Deve esserci una valutazione sia qualitativa sia quantitativa del tipo di rischio, compiuta da un cyber risk manager, una nuova figura che ENISA propone come fondamentale. Inoltre, vista la rapida evoluzione degli attacchi, questa valutazione non deve essere fatta una sola volta all’anno ma almeno due, idealmente anche più spesso.
Aldo Di Mattia, Sr Manager Systems Engineering Public Sector Italy
L’intelligenza artificiale
Nel prossimo futuro vedremo un aumento dell’utilizzo di strumenti basati su AI, sia per la difesa sia per l’attacco. Per la difesa per analizzare comportamenti anomali dedotti dall’analisi di una quantità enorme di eventi. Per l’attacco per le possibilità di personalizzazione e per la capacità di individuare e sfruttare le vulnerabilità dei sistemi di AI di difesa.
Sempre a causa dell’intelligenza artificiale, si moltiplicheranno i casi di deep fake, falsi audio, video, di immagini creati dall’AI e capaci di ingannare l’essere umano, per fargli compiere le azioni che il cyber criminale vuole.
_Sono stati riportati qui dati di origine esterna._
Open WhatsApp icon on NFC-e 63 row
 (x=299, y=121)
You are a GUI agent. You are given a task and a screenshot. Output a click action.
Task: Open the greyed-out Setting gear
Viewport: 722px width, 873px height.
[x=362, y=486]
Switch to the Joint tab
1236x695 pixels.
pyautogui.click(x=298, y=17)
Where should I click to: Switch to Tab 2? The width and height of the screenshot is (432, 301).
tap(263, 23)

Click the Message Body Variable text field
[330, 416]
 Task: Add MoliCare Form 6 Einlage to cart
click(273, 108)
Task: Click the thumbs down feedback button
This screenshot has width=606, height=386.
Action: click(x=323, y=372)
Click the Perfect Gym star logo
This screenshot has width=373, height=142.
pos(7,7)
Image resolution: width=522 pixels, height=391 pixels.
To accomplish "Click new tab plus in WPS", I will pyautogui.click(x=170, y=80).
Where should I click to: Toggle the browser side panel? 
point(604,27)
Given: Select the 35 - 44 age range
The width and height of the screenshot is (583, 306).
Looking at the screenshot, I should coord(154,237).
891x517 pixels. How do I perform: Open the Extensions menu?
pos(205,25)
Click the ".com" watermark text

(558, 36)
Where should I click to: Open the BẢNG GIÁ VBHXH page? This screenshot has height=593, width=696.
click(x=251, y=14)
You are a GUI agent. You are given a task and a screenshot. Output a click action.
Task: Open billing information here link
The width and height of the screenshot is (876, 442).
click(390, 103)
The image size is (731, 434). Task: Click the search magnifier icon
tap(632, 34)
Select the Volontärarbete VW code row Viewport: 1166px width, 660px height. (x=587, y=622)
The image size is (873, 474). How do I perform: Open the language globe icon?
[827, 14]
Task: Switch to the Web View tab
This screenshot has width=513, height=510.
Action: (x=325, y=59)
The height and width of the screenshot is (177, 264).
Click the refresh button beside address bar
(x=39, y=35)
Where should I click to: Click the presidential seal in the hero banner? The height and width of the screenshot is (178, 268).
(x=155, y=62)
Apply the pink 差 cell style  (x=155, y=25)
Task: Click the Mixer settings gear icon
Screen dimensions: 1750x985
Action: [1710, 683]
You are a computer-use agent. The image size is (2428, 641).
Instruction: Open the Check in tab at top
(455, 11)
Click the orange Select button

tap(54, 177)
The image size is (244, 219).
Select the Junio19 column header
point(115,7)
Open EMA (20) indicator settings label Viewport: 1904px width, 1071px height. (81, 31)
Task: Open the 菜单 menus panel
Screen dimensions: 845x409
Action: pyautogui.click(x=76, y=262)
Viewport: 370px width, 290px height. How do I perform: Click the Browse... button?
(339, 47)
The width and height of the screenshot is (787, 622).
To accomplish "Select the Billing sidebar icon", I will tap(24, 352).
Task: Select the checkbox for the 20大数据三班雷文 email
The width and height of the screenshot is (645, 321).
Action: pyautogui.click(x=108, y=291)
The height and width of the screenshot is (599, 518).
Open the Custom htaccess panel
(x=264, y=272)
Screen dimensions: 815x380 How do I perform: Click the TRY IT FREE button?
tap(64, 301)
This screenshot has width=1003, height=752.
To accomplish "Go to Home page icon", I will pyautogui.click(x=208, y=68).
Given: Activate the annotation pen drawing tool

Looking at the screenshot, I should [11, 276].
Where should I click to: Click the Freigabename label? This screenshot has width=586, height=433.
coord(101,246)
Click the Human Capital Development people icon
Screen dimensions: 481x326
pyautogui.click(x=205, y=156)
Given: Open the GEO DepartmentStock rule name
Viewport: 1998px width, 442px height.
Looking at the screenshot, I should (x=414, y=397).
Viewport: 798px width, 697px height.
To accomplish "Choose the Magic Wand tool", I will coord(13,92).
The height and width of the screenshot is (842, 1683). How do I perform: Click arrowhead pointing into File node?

Per contrastare i deep fake attualmente non ci sono strumenti validi, quello che si può fare subito è lavorare sulla formazione, ovvero istruire le persone a diffidare di comportamenti strani e anomali, che nei deep fake sono invece presentati come normali.
Il punto di vista di Clusit
I trend che emergono dal report più recente di Clusit sono una netta crescita a livello mondiale dei cyber attacchi e un aumento dell’attivismo collegato ai recenti conflitti in Ucraina e in Israele Palestina. Per l’Italia si assiste, per il secondo anno consecutivo, a un trend di crescita molto discontinuo. Nel 2022, rispetto all’anno precedente, c’è stata una crescita del 160% dei casi, mentre nel 2023 sul 2022 l’incremento è stato del 65%.
Questi dati, per quanto diversi, sono comunque indice di una situazione critica del nostro Paese, molto frammentato tra PMI e piccole pubbliche amministrazioni. Queste piccole entità non hanno le risorse economiche per sostenere un sistema di cyber sicurezza di livello enterprise. E questo vale anche per le skill: l’Italia è terzultima in Europa per competenze digitali.
Le normative, che tra le altre cose impongono che ogni azienda debba certificare la sicurezza di tutti i propri fornitori, anche se questi fanno parte di supply chain di altre società che li hanno già certificati, considerano le aziende come sistemi totalmente autonomi, che devono mettere sul piatto investimenti ingenti, investimenti che le PMI non possono permettersi.
Gabriele Faggioli, Presidente Clusit
Per uscire da questa situazione è necessario fare economie di scala, creare consorzi di società che certifichino a livello centralizzato e una sola volta i fornitori, che permettano un accesso economicamente sostenibile a sistemi di cyber sicurezza di livello enterprise. Le normative devono essere calate nella realtà, prescrivendo procedure più efficienti e meno dispendiose.